Patrick Manning

Personal information
- Born: May 6, 1967 (age 59) Poughkeepsie, New York, U.S.
- Education: FDR High School Northeastern University

Medal record
Men's rowing
Representing United States
Olympic Games
| Silver medal – second place | 1992 Barcelona | Coxless fours |
World Rowing Championships
| Silver medal – second place | 1991 Vienna | Coxless fours |

= Patrick Manning (rower) =

American rower

Patrick Francis "Pat" Manning, Jr. (born May 6, 1967) was a five-time member of the U.S. National Rowing Team. He competed in the 1992 Olympics in Barcelona in the men's heavyweight coxless four and won a silver medal.

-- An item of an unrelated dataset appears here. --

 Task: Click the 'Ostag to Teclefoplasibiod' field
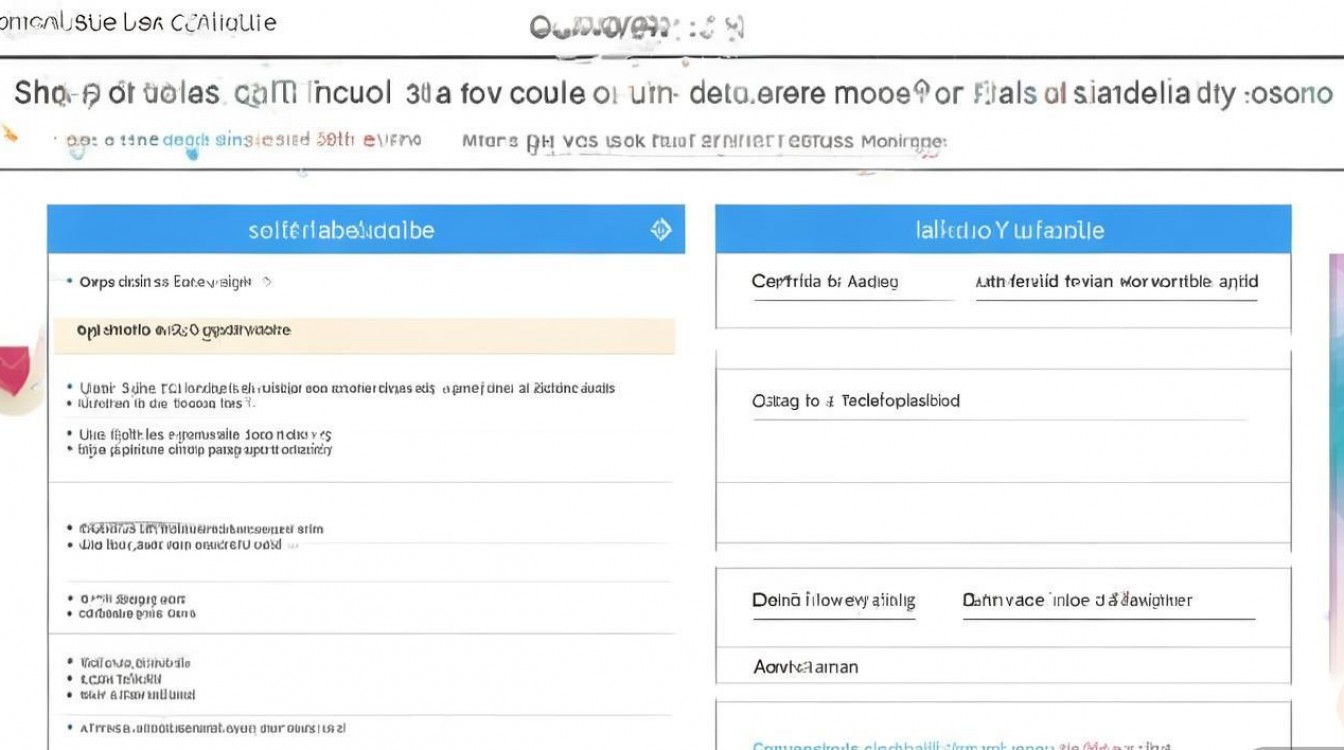(998, 401)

He attended and was a member of the rowing team at Franklin Delano Roosevelt High School in Hyde Park, New York, graduating in 1985. He is a 1990 summa cum laude graduate of Northeastern University and was elected to the school's Hall of Fame in 2000. He graduated from the Harvard Business School in 1994 and is currently a partner at Bain & Company in London.

Published in Forbes Patrick talks about how 8% of Olympic rowers wound up landing top jobs at public companies, investment banks, and law and consulting firms, or starting their own companies.